In reaching the above conclusions and in passing upon the question as to whether or not the plaintiff made a sub-missible case of failure to swerve, we are mindful of the fact that we must consider
It is established law that a defendant, after receiving actual or constructive notice of the imminent peril of the other party, must have had the present ability, with the means at hand, to have averted the impending injury without injury to himself or others. Banks v. Morris & Co., 302 Mo. 254, 257 S.W. 482; Yarrington v. Lininger, Mo., 327 S.W.2d 104. All we have is the uncontradicted evidence that the defendant did slacken his speed and did swerve. He swerved to the right rather than to the left. At the time he swerved Biehle’s car was directly ahead of him entering the northbound lane, and to defendant’s left was a southbound lane for oncoming traffic. Under such circumstances it would appear that he chose the course that any motorist would have chosen under the same circumstances.

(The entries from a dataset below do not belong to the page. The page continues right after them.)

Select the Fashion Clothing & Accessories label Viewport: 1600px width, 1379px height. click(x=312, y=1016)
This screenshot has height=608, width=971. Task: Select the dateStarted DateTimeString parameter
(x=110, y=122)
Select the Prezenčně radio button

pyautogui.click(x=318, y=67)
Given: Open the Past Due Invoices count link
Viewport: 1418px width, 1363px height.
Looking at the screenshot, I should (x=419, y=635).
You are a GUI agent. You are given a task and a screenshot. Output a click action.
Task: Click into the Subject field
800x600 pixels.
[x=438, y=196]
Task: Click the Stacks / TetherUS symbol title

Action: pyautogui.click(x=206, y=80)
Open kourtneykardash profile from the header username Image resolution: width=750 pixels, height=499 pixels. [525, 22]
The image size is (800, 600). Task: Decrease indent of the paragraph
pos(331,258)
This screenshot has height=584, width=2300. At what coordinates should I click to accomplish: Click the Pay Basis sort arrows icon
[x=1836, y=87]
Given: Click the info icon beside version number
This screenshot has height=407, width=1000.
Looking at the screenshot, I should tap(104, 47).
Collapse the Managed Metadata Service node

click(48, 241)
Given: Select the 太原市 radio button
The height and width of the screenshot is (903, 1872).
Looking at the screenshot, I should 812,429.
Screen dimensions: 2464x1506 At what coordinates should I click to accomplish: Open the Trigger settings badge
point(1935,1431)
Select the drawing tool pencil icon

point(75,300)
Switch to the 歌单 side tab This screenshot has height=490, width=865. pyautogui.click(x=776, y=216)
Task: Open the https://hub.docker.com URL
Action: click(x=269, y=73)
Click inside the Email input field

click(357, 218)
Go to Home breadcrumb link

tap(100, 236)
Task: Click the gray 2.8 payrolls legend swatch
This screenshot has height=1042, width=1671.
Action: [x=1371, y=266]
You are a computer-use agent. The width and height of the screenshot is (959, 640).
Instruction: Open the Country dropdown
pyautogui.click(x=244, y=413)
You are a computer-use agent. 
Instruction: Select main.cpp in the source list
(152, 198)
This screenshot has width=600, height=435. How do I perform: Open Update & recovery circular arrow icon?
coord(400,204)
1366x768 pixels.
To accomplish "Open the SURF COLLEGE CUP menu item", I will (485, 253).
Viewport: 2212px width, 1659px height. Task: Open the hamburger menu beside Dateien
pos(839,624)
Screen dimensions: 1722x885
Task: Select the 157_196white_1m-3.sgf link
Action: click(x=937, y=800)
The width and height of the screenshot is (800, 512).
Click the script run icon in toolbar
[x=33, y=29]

It may be possible that if La-Chance had been able to nicely calculate the speed with which Biehle would proceed to cross he could have turned left and passed behind Biehle’s car. However, the plaintiff had the duty to make her case, to remove it from the field of conjecture and establish it by substantial evidence of probative value or by inferences reasonably drawn from the evidence. Vietmeier v. Voss, Mo., 246 S.W.2d 785. Evidence that some other course than that taken by the defendant would possibly have averted the accident was not enough and did not meet the quantum of proof required of the plaintiff. Shaw v. Griffith, Mo.App., 291 S.W.2d 230; Bauman v. Conrad, Mo.App., 342 S.W.2d 284; Allen v. Hayen, Mo., 320 S.W.2d 441. In Breshears v. Myers, Mo., 266 S.W.2d 638, l. c. 640, the Missouri Supreme Court stated when considering a somewhat similar situation:
“ * * * As the situation developed it probably would have been better if he had changed its course to the left. However, as we said in Vietmeier v. Voss, Mo.Sup., 246 SW.2d, loc. cit. 789, where it was contended that the defendant therein who attempted to avoid the plaintiff by swerving, should have sounded his horn: ‘Inasmuch as in the available time it was possible to do only one of the two things, and defendant did do one of those two things, it was not negligence for defendant not to have done the other thing.’ * * *»
In summary, the evidence presented is simply void of any proof that the defendant was negligent in any of the respects with which he was charged and plaintiff failed to make a case properly submissible to the jury. The judgment is therefore reversed.